What the task requires:
Copy every line in the listing that contains "computer".

The records:
▬▬▬▬▬▬▬▬▬▬

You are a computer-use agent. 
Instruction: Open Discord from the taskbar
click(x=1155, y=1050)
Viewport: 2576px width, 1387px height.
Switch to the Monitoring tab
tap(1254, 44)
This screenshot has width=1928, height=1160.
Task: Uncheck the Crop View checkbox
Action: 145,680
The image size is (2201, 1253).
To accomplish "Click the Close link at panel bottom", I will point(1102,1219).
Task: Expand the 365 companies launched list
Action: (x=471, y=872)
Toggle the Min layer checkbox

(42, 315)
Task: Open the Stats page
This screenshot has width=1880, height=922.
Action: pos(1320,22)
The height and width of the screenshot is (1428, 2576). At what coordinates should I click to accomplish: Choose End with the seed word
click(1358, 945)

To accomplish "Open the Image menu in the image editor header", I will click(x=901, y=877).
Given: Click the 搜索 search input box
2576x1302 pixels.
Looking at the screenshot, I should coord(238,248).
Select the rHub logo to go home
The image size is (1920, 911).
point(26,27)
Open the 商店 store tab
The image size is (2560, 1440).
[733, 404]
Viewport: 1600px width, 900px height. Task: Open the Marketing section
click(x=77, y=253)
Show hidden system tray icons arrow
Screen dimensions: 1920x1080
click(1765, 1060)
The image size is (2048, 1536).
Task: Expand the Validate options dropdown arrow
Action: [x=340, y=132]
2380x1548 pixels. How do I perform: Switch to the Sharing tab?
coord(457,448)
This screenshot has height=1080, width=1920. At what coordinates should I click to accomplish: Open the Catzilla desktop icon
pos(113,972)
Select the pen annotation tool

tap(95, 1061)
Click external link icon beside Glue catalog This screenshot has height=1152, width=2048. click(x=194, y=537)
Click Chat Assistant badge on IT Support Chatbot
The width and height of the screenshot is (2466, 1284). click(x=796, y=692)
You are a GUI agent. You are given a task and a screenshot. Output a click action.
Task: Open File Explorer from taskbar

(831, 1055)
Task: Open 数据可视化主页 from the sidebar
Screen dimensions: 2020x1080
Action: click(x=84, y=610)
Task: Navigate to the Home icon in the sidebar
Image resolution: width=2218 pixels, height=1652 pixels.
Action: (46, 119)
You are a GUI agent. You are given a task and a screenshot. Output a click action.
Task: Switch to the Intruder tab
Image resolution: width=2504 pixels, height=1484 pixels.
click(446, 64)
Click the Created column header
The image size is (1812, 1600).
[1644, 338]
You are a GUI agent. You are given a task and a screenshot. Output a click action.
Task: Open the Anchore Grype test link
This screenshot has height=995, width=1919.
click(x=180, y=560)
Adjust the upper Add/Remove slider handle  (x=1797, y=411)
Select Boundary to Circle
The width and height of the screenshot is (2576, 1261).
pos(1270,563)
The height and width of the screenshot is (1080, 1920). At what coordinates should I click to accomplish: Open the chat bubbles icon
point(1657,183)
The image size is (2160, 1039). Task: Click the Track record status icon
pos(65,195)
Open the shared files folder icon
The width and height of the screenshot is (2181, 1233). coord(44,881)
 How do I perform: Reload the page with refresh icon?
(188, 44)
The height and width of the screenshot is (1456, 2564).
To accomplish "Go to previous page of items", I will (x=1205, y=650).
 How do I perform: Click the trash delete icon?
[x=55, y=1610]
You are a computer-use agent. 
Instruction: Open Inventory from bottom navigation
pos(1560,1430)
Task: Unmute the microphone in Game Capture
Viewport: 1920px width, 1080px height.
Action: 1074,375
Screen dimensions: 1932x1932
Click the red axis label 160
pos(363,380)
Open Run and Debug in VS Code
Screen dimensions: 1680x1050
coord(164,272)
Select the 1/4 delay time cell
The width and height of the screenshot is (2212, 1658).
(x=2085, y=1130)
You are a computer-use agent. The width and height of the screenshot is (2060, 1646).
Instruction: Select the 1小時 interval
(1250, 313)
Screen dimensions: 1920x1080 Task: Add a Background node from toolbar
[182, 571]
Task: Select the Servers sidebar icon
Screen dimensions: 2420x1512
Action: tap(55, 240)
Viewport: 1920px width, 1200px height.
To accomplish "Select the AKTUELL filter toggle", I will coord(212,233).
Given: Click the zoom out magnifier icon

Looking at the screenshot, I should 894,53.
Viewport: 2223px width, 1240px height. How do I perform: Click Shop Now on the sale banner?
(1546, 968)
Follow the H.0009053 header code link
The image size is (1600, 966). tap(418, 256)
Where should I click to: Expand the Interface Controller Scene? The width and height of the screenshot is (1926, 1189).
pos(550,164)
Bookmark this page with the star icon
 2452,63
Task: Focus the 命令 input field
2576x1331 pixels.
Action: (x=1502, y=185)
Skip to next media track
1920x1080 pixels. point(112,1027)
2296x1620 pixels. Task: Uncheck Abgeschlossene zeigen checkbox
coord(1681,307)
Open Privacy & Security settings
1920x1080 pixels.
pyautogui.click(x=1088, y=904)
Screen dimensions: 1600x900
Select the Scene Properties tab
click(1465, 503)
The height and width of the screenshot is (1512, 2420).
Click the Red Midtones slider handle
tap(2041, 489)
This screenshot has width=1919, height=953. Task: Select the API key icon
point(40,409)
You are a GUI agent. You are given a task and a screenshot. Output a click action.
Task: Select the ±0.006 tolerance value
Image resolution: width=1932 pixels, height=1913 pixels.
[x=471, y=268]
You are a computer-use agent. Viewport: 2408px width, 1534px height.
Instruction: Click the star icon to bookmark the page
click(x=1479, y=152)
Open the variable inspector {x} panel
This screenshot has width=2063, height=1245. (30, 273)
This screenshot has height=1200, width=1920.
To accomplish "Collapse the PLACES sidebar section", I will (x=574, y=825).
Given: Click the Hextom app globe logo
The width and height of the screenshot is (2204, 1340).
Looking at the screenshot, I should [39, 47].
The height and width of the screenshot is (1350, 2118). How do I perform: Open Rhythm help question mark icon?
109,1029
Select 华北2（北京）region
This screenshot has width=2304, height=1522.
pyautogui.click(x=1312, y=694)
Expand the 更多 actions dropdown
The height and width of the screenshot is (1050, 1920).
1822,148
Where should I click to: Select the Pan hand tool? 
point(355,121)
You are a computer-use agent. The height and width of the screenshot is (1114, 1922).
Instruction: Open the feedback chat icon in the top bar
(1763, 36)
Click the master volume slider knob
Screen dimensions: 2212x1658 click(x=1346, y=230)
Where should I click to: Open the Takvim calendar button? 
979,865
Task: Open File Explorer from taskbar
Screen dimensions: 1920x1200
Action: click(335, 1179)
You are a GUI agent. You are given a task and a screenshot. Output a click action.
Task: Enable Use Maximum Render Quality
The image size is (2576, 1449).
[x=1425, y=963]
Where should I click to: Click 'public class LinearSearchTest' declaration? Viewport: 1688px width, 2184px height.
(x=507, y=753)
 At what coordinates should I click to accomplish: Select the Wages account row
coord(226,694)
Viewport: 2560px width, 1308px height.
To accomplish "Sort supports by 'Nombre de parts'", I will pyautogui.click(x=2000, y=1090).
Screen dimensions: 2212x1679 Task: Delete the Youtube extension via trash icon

▬▬▬▬▬▬▬▬▬▬

Written solution:
You are a computer-use agent. 
You are a computer-use agent. 
You are a computer-use agent. The width and height of the screenshot is (2060, 1646).
You are a computer-use agent. Viewport: 2408px width, 1534px height.
You are a computer-use agent. The height and width of the screenshot is (1114, 1922).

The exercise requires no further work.